(Londres) x l’orée de la reprise de leurs négociations commerciales brexitin pote, le ton est encore monté dimanche entre Londres et les membres de l’Union Européenne, l’Irelande dénonçant comme «fausses» les accusations du Premier Ministre Britannique Boris Johnson selon l’UE le menacerait d’instaurer et «blocus» en Irlande du Nord.


Charlotte DURAND
Agence France-Presse

Les résultats sont exposés ci-dessus dans le cas de l’ex-Alliés Autour de la Volonté du Royaume-Uni de chiffre d’affaires et une partie du contrat avec la Cour de justice des États membres du Tribunal de première instance à un Accord commercial et éviter un « Pas de magasins »Ris haut risque le 1euh janvier.

Samedi, Boris Johnson, a déclaré qu’il y avait une dispute entre les parties face à la menace et au blocus des Irlandais et de l’Empire de l’Alimentarius de la Cour royale de justice.

«Ce n’est tout simplement pas le cas», le ministère de la Justice du Ciel News, Helen McEntee, «toute insinuation selon laquelle cela va créer une nouvelle Frontière est tout simplement fausse».

Simon Ministre des affaires irlandaises Simon Coveney a souligné la dans la BBC que l’attitude du gouvernement. « Confidentialité du Royaume-Uni ».

« Futur »

Inliginine de la riidan se trouve ja projet de loi que le gouvernement britannique a présenté mercredi au Parlement et qui contredit en partie d’accord déjà signé encadrant la sortie du Royaume-Uni de l’UE – une manoeuvre violant le droit international, du propre aveu de Boris Johnson.

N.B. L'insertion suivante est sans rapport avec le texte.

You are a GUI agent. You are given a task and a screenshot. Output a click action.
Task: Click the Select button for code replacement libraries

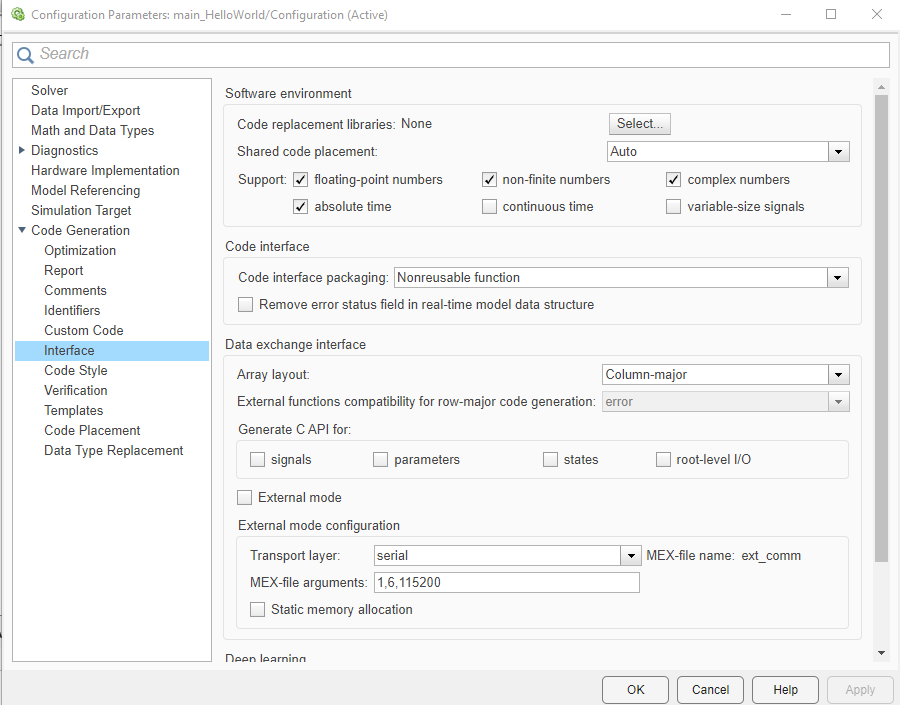[x=639, y=124]
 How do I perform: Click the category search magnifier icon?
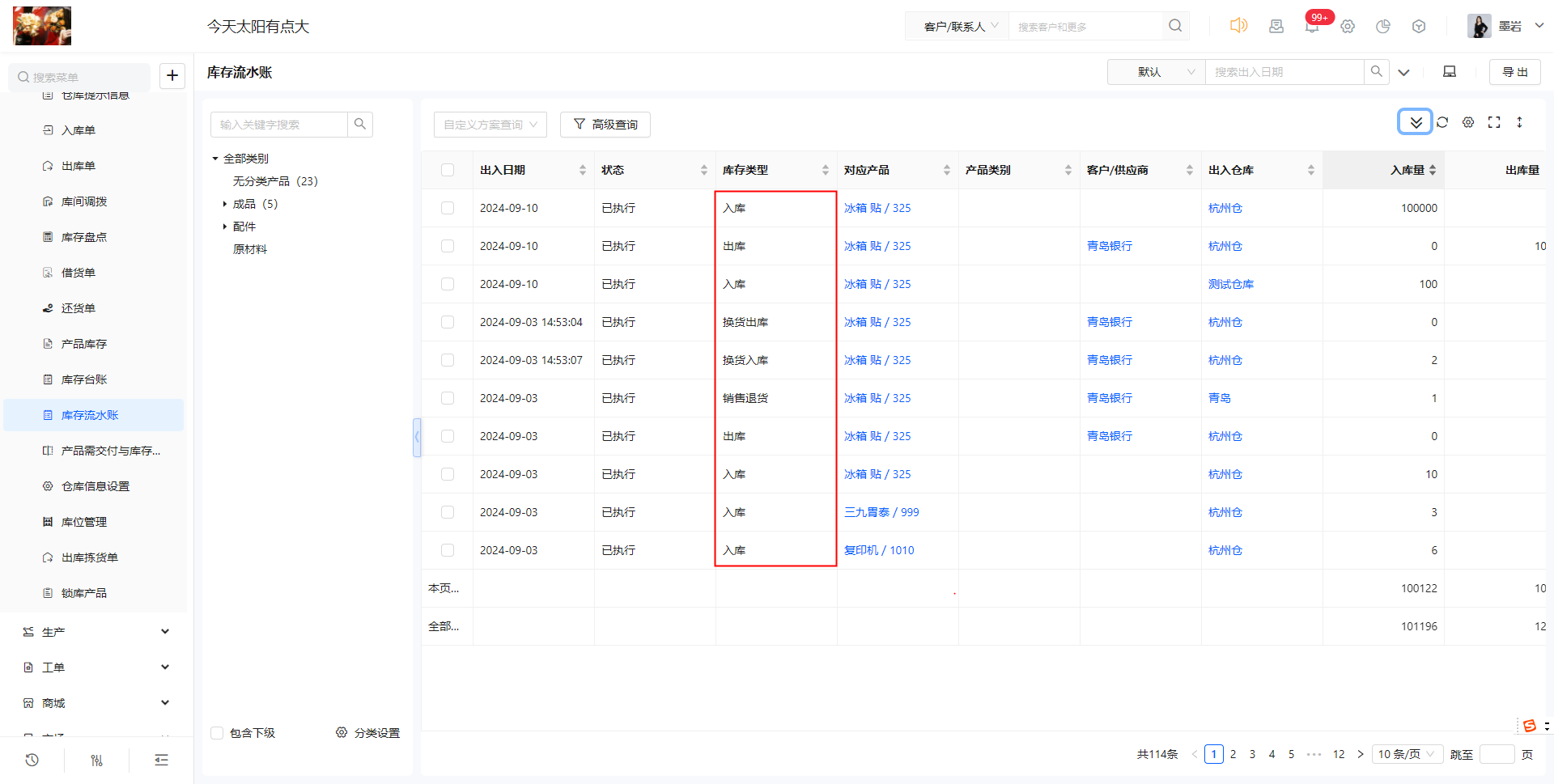pos(360,124)
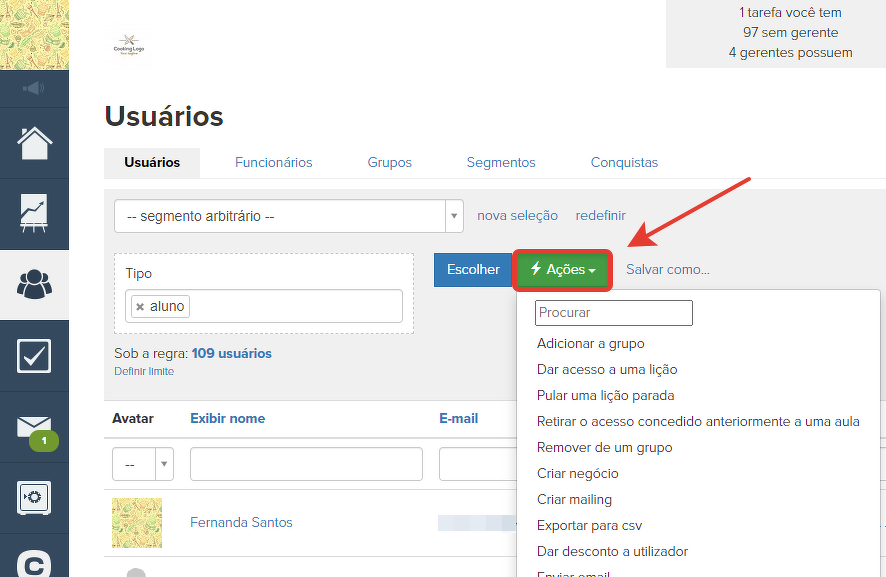The height and width of the screenshot is (577, 886).
Task: Open Fernanda Santos user profile link
Action: (241, 523)
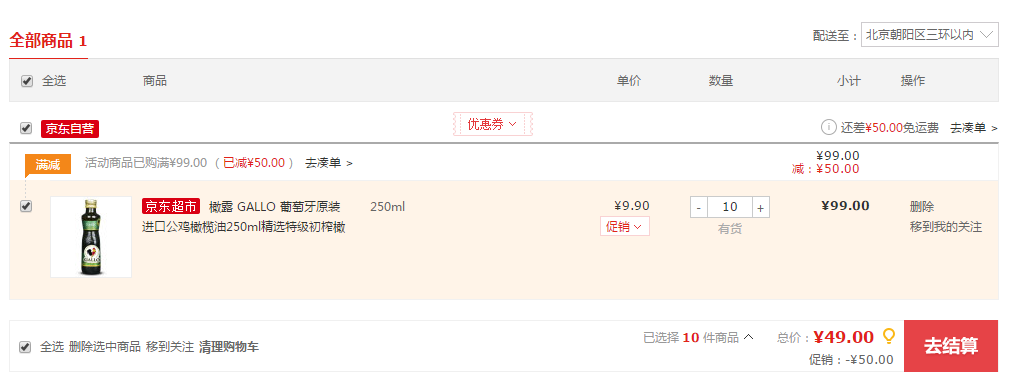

Dans le cas du texte du traité de Londres, les mesures relatives à la commercialisation des provinces d’Irlande du nord de l’Irlande, le prix de l’aide à la Communauté européenne dans le cas du Brexit.

Les dispositions des dispositions du traité sur le fonctionnement de l’Union européenne, qui ont été adoptées par le Conseil de l’Union européenne à la lumière de l’adhésion au Troisième décret en 1998 de problèmes est dans la province.

«Le rythme temporel de la gouvernance dans la responsabilité britannique», sur la dimension de Twitter par le président du Conseil européen Charles Michel, exhortant au rôle du Conseil international de la signification de la signature du Royaume de l’Europe est en jeu ».

Dans une interview publiée dans le Parisien, le secrétaire général des Communautés européennes Clément Beaune et Jugé «ambiguës» qu’une «grande démocratie» comme le Royaume-Uni «revienne sur un texte qu’ils ont eux-mêmes négocié et voté, reniant la parole donnée.

Le magazine Volant au secours de Boris Johnson, le renforçateur dépendant de David Frost que l’équipe européenne avait «explicitement dit», lors de leur session précédente des dégociations, que le Royaume-Uni ne serait pas «automatiquement» mis sur la Liste des payements- exportateurs en Europe.

Dans le cas de la Grande-Bretagne en revanche, l’automatisation des États membres de la Communauté d’Irlande du Nord est gratuite, au moment du paiement des tweets, en même temps. de rencontre la semaine prochaine avec son homologue européen Michel Barnier à Bruxelles.

« Pas de magasins »

Le texte du Parti conservateur de la Communauté des chambres des communes, ou gouvernement conservateur des majorités, est en vigueur depuis 80 ans.

Mais certains rebelles de la petite enfance se sont rebellés menacent de ne pas voter le texte et ont réclamé au ministre de la Justice Robert Buckland de minissionner pour marquer son désaccord.

Le chef de l’opposition, en revanche Keir Starmer, a demandé dans le Télégramme du dimanche au premier ministre chargé du revenu sur son projet de loi, jugeant «mauvais» et «contre-produit», afin de «lobbyist sur le Brexit» pour mieux s’occuper de la crise sanitaire.

Les gouvernements du Royaume-Uni n’ont pas satisfait aux exigences du Parlement européen à l’occasion de l’adoption du Parlement européen par le Parlement européen.